[WORK TO COMPLETE]
a: In the forum post about torch.max() losing gradients, why does the poster apply the max method to the network's output? Answer in one to three sentences.
b: Extend the forum post about torch.max() losing gradients, picking up right after its last line of code.

[GIVEN PASSAGE]
□ □ □ □ □

Torch.max() losing gradients

Julio_Marco_A_Silva · December 22, 2019, 6:17pm

Hi, everyone!

I am writing a neural classifier and its output is two classes, with a batch size of 5, so output is a tensor of size (5, 2).

Also, I am using BCEWithLogitsLoss as the loss function.

As you know, BCEWithLogitsLoss accepts a vector of integers (one for each element in the batch) and I have a one-hot vector of two elements as the output of my network.

In order to convert from one-hot to scalar class index, I am using the max method, taking the indices, but, when I do so, I receive the following error at the .backprop method:

RuntimeError: element 0 of tensors does not require grad and does not have a grad_fn

Please, is there a different way in Pytorch to convert from one-hot to scalar class index?

Here goes the relevant part of the code:

class ChoamNet(nn.Module):

    def __init__(self):
        super(ChoamNet, self).__init__()

        # Model Architecture.
        self.adapt_in = nn.Conv1d(in_channels=21, out_channels=256, kernel_size=1)
        self.act_in = nn.PReLU(256)
        
        self.block01_01 = ResNextBlock(256, 32, 256, 32)
        self.block01_02 = ResNextBlock(256, 32, 256, 32)
        self.block01_03 = ResNextBlock(256, 32, 256, 32)
        self.block01_04 = ResNextBlock(256, 32, 256, 32)
        
        self.adapt_01_02 = nn.Conv1d(in_channels=256, out_channels=512, kernel_size=1)
        self.act_01_02 = nn.PReLU(512)
        
        self.block02_01 = ResNextBlock(512, 64, 512, 32)
        self.block02_02 = ResNextBlock(512, 64, 512, 32)
        self.block02_03 = ResNextBlock(512, 64, 512, 32)
        self.block02_04 = ResNextBlock(512, 64, 512, 32)
        
        self.adapt_02_03 = nn.Conv1d(in_channels=512, out_channels=1024, kernel_size=1)
        self.act_02_03 = nn.PReLU(1024)
        
        self.block03_01 = ResNextBlock(1024, 128, 1024, 64)
        self.block03_02 = ResNextBlock(1024, 128, 1024, 64)
        self.block03_03 = ResNextBlock(1024, 128, 1024, 64)
        self.block03_04 = ResNextBlock(1024, 128, 1024, 64)
        self.block03_05 = ResNextBlock(1024, 128, 1024, 64)
        self.block03_06 = ResNextBlock(1024, 128, 1024, 64)
        self.block03_07 = ResNextBlock(1024, 128, 1024, 64)
        self.block03_08 = ResNextBlock(1024, 128, 1024, 64)
        self.block03_09 = ResNextBlock(1024, 128, 1024, 64)
        self.block03_10 = ResNextBlock(1024, 128, 1024, 64)
        self.block03_11 = ResNextBlock(1024, 128, 1024, 64)
        
        self.fc1 = nn.Linear(14 * 1024, 2)
        
    def forward(self, x):

        x = self.adapt_in(x)
        x = self.act_in(x)
        
        x = self.block01_01(x)
        x = self.block01_02(x)
        x = self.block01_03(x)
        x = self.block01_04(x)
        
        x = self.adapt_01_02(x)
        x = self.act_01_02(x)

        x = self.block02_01(x)
        x = self.block02_02(x)
        x = self.block02_03(x)
        x = self.block02_04(x)

□ □ □ □ □

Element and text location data

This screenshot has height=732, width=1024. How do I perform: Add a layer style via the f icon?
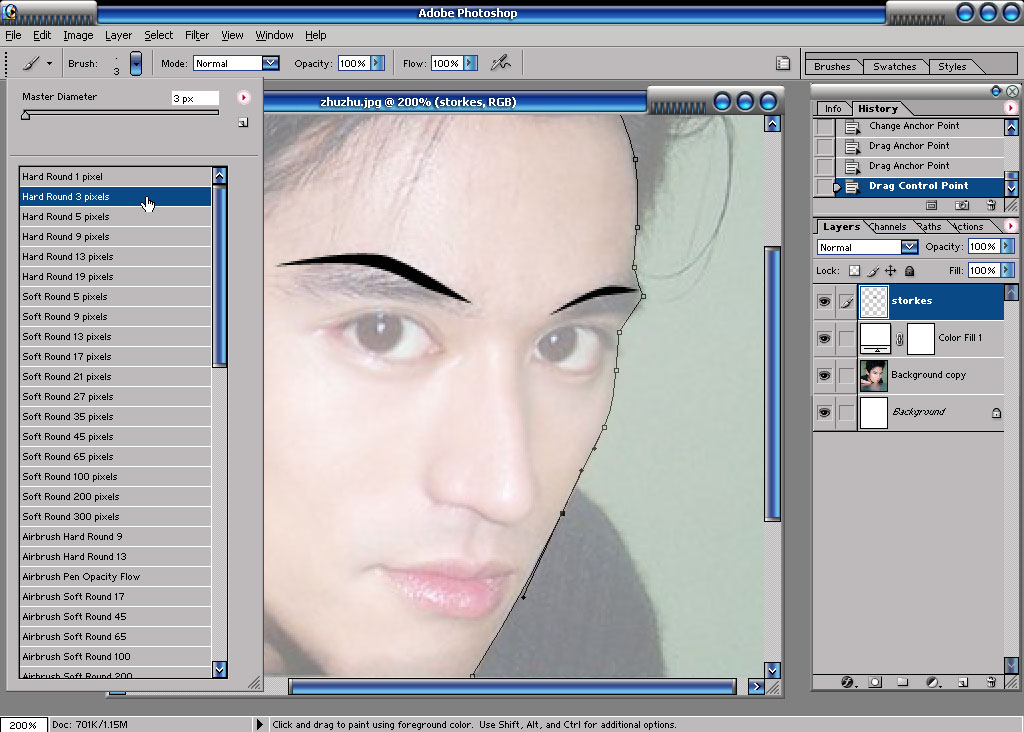[848, 682]
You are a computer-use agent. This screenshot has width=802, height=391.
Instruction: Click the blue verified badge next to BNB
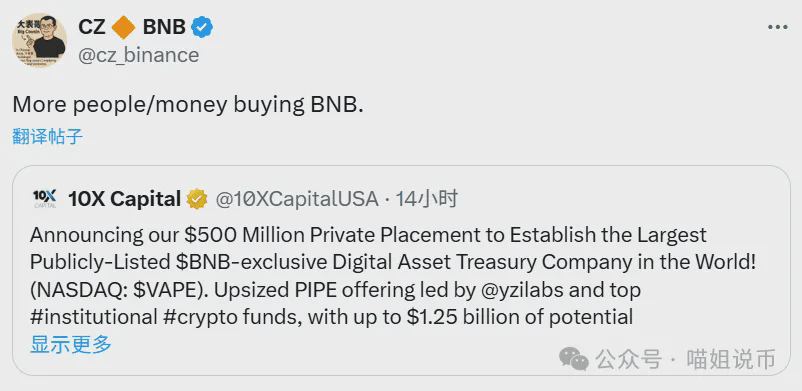[x=202, y=27]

□ □ □ □ □

[RESPONSES TO THE EXERCISE]
a: The poster is using BCEWithLogitsLoss, which they say accepts a vector of integers with one per batch element, but the network outputs a one-hot vector of two elements. They take the indices from the max method to turn that one-hot output into a scalar class index.

b:
        
        x = self.adapt_02_03(x)
        x = self.act_02_03(x)

        x = self.block03_01(x)
        x = self.block03_02(x)
        x = self.block03_03(x)
        x = self.block03_04(x)
        x = self.block03_05(x)
        x = self.block03_06(x)
        x = self.block03_07(x)
        x = self.block03_08(x)
        x = self.block03_09(x)
        x = self.block03_10(x)
        x = self.block03_11(x)
        
        x = x.view(-1, 14 * 1024)
        
        x = F.softmax(self.fc1(x), 1)
        
        return x

def perform_training(model, trn_data_i, trn_data_o, tst_data_i, tst_data_o):
    
    model.apply(init_weights)
    
    #loss = nn.CrossEntropyLoss()
    loss = nn.BCEWithLogitsLoss()
    optim = opt.Adam(model.parameters(), lr=1e-3)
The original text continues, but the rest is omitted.